Selected text
Prevent a bot from getting “lost in space” (SEM 101)

We recently published a non-SEM 101 blog post on controlling the crawl rate of MSNBot, the Bing web crawler (aka robot, or simply just bot). That got me thinking about robots. Naturally, that led to The Robot on Lost in Space. Will Robinson, the show’s precocious youngster who was a whiz at 1960s-style, clunky electronics (even though the show was supposedly set in 1997!), was best friends with The Robot. They looked out for each other and helped each other in times of need.

In a way, search engine bots and webmasters have a similar relationship. They need one another. Webmasters need search engine bots to crawl the pages of their sites so that they can be added to their indexes. Bots need webmasters to provide them with compelling content, well-formed code, and authoritative backlinks to serve to their search customers in search engine results pages (SERPs). This form of a “mutualistic, symbiotic” relationship is beneficial to both parties. Webmasters benefit from getting high quality content into the search engine index. Search engines benefit by being able to provide searchers with useful, relevant results to their queries, no matter how arcane.

The Robot character was actually quite powerful in its analytical capabilities, and would alert the Robinson family when danger lurked (although I never understood why it did not sense the cloak-and-dagger danger in stowaway Dr. Smith). But most important was young Will Robinson’s ability to communicate with The Robot. He could direct The Robot’s powerful intelligence toward things that needed its attention (such as your average, run-of-the-mill, hostile space aliens, who coincidently always looked like expressionless, rubber masked-humans!). The Robot’s assistance helped Will survive his rough and tumble alien environment.

Supplied information
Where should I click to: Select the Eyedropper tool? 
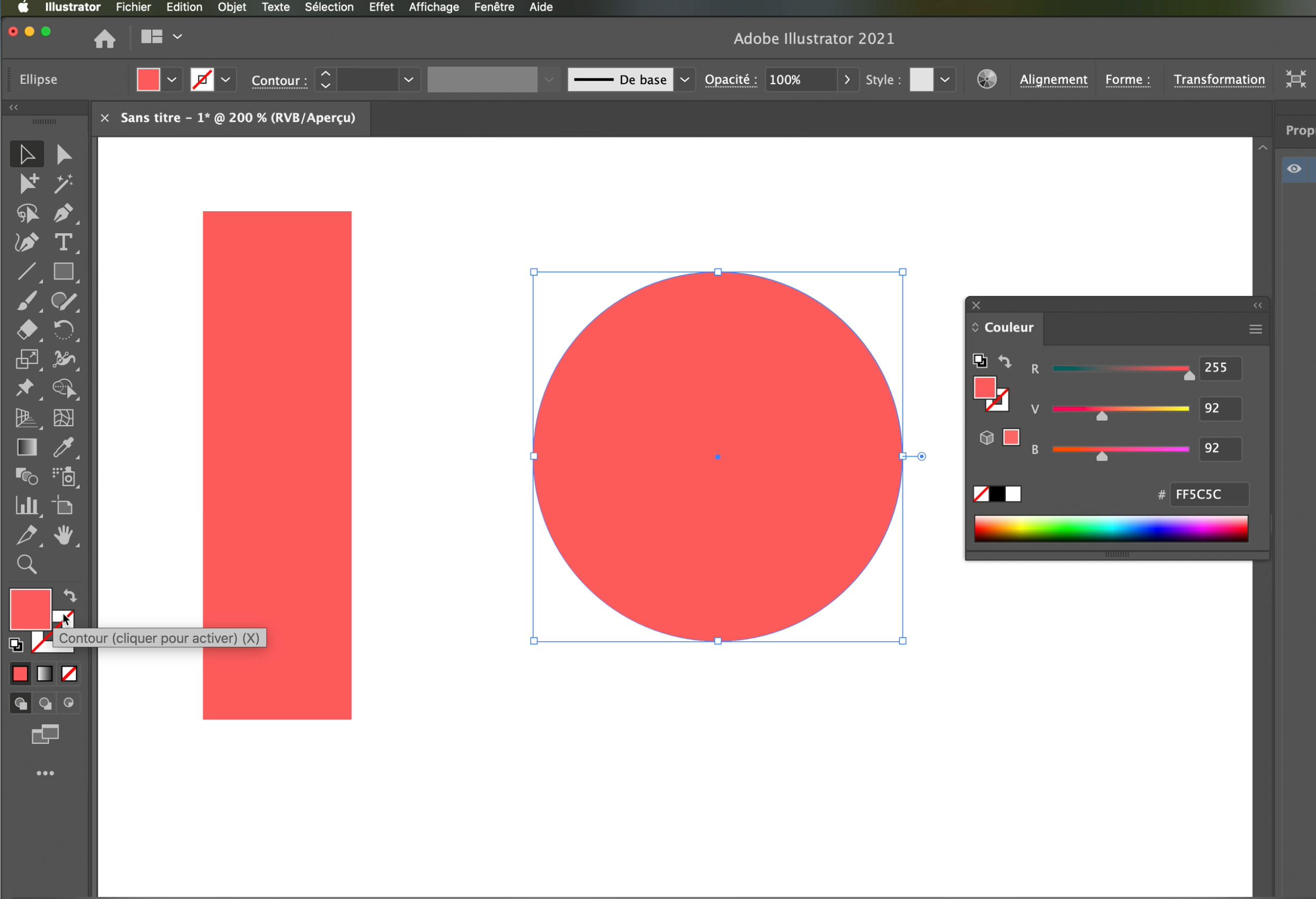click(63, 447)
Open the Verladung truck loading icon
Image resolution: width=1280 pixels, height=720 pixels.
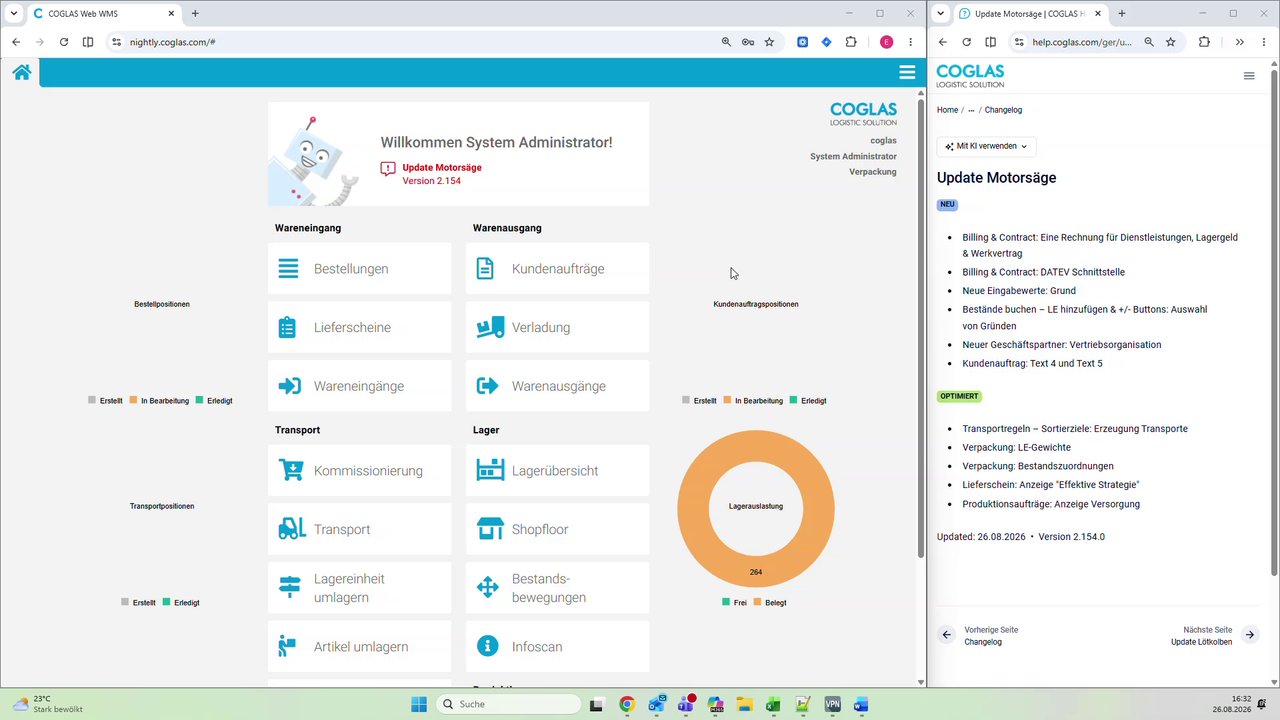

Your objective
From the blog post about search engine bots, list every item the post says bots need webmasters to provide.

Written solution
- Compelling content
- Well-formed code
- Authoritative backlinks